*** Opening of RECORDS FOR THIS EXERCISE ***
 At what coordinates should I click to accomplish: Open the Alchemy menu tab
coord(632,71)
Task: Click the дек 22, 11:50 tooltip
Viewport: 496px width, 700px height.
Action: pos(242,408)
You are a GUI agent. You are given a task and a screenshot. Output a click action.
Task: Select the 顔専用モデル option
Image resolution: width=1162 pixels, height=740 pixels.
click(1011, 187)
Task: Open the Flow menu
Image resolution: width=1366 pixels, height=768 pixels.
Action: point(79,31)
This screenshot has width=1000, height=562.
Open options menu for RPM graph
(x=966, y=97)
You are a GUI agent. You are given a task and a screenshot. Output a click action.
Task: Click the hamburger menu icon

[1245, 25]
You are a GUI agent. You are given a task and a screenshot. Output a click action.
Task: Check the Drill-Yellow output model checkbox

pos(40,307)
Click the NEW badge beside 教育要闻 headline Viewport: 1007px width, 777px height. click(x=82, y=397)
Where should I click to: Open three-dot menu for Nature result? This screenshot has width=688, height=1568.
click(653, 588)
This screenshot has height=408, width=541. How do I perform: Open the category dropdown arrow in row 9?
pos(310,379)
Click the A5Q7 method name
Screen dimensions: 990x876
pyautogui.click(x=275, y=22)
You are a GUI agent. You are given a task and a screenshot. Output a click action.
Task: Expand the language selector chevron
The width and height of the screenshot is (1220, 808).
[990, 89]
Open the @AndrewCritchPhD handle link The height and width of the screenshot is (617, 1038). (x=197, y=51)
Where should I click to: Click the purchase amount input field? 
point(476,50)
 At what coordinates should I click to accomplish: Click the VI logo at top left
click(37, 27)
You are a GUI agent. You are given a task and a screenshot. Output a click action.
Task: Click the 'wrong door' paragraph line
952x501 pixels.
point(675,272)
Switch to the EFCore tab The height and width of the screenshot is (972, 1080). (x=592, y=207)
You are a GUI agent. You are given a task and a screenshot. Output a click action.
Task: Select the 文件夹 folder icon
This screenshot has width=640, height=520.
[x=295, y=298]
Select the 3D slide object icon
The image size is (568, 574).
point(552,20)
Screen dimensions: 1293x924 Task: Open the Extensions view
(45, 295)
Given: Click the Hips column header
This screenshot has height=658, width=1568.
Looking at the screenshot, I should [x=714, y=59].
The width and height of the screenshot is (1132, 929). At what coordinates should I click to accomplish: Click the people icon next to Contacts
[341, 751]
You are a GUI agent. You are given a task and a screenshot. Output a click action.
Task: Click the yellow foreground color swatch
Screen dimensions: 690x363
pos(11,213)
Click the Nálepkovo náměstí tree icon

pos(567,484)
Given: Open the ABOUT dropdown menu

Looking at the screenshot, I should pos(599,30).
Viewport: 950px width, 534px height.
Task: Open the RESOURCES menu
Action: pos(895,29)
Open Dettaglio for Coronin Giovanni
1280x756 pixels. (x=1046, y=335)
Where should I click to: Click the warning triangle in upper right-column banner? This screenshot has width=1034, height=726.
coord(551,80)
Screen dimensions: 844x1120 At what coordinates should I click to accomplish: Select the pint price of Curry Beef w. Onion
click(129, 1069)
*** Close of RECORDS FOR THIS EXERCISE ***
• ACTION ITEM
Would you output every entry exactly as it was written?

• SOLVED EXERCISE
 At what coordinates should I click to accomplish: Open the Alchemy menu tab
coord(632,71)
Task: Click the дек 22, 11:50 tooltip
Viewport: 496px width, 700px height.
Action: pos(242,408)
You are a GUI agent. You are given a task and a screenshot. Output a click action.
Task: Select the 顔専用モデル option
Image resolution: width=1162 pixels, height=740 pixels.
click(1011, 187)
Task: Open the Flow menu
Image resolution: width=1366 pixels, height=768 pixels.
Action: point(79,31)
This screenshot has width=1000, height=562.
Open options menu for RPM graph
(x=966, y=97)
You are a GUI agent. You are given a task and a screenshot. Output a click action.
Task: Click the hamburger menu icon

[1245, 25]
You are a GUI agent. You are given a task and a screenshot. Output a click action.
Task: Check the Drill-Yellow output model checkbox

pos(40,307)
Click the NEW badge beside 教育要闻 headline Viewport: 1007px width, 777px height. click(x=82, y=397)
Where should I click to: Open three-dot menu for Nature result? This screenshot has width=688, height=1568.
click(653, 588)
This screenshot has height=408, width=541. How do I perform: Open the category dropdown arrow in row 9?
pos(310,379)
Click the A5Q7 method name
Screen dimensions: 990x876
pyautogui.click(x=275, y=22)
You are a GUI agent. You are given a task and a screenshot. Output a click action.
Task: Expand the language selector chevron
The width and height of the screenshot is (1220, 808).
[990, 89]
Open the @AndrewCritchPhD handle link The height and width of the screenshot is (617, 1038). (x=197, y=51)
Where should I click to: Click the purchase amount input field? 
point(476,50)
 At what coordinates should I click to accomplish: Click the VI logo at top left
click(37, 27)
You are a GUI agent. You are given a task and a screenshot. Output a click action.
Task: Click the 'wrong door' paragraph line
952x501 pixels.
point(675,272)
Switch to the EFCore tab The height and width of the screenshot is (972, 1080). (x=592, y=207)
You are a GUI agent. You are given a task and a screenshot. Output a click action.
Task: Select the 文件夹 folder icon
This screenshot has width=640, height=520.
[x=295, y=298]
Select the 3D slide object icon
The image size is (568, 574).
point(552,20)
Screen dimensions: 1293x924 Task: Open the Extensions view
(45, 295)
Given: Click the Hips column header
This screenshot has height=658, width=1568.
Looking at the screenshot, I should [x=714, y=59].
The width and height of the screenshot is (1132, 929). At what coordinates should I click to accomplish: Click the people icon next to Contacts
[341, 751]
You are a GUI agent. You are given a task and a screenshot. Output a click action.
Task: Click the yellow foreground color swatch
Screen dimensions: 690x363
pos(11,213)
Click the Nálepkovo náměstí tree icon

pos(567,484)
Given: Open the ABOUT dropdown menu

Looking at the screenshot, I should pos(599,30).
Viewport: 950px width, 534px height.
Task: Open the RESOURCES menu
Action: pos(895,29)
Open Dettaglio for Coronin Giovanni
1280x756 pixels. (x=1046, y=335)
Where should I click to: Click the warning triangle in upper right-column banner? This screenshot has width=1034, height=726.
coord(551,80)
Screen dimensions: 844x1120 At what coordinates should I click to accomplish: Select the pint price of Curry Beef w. Onion
click(129, 1069)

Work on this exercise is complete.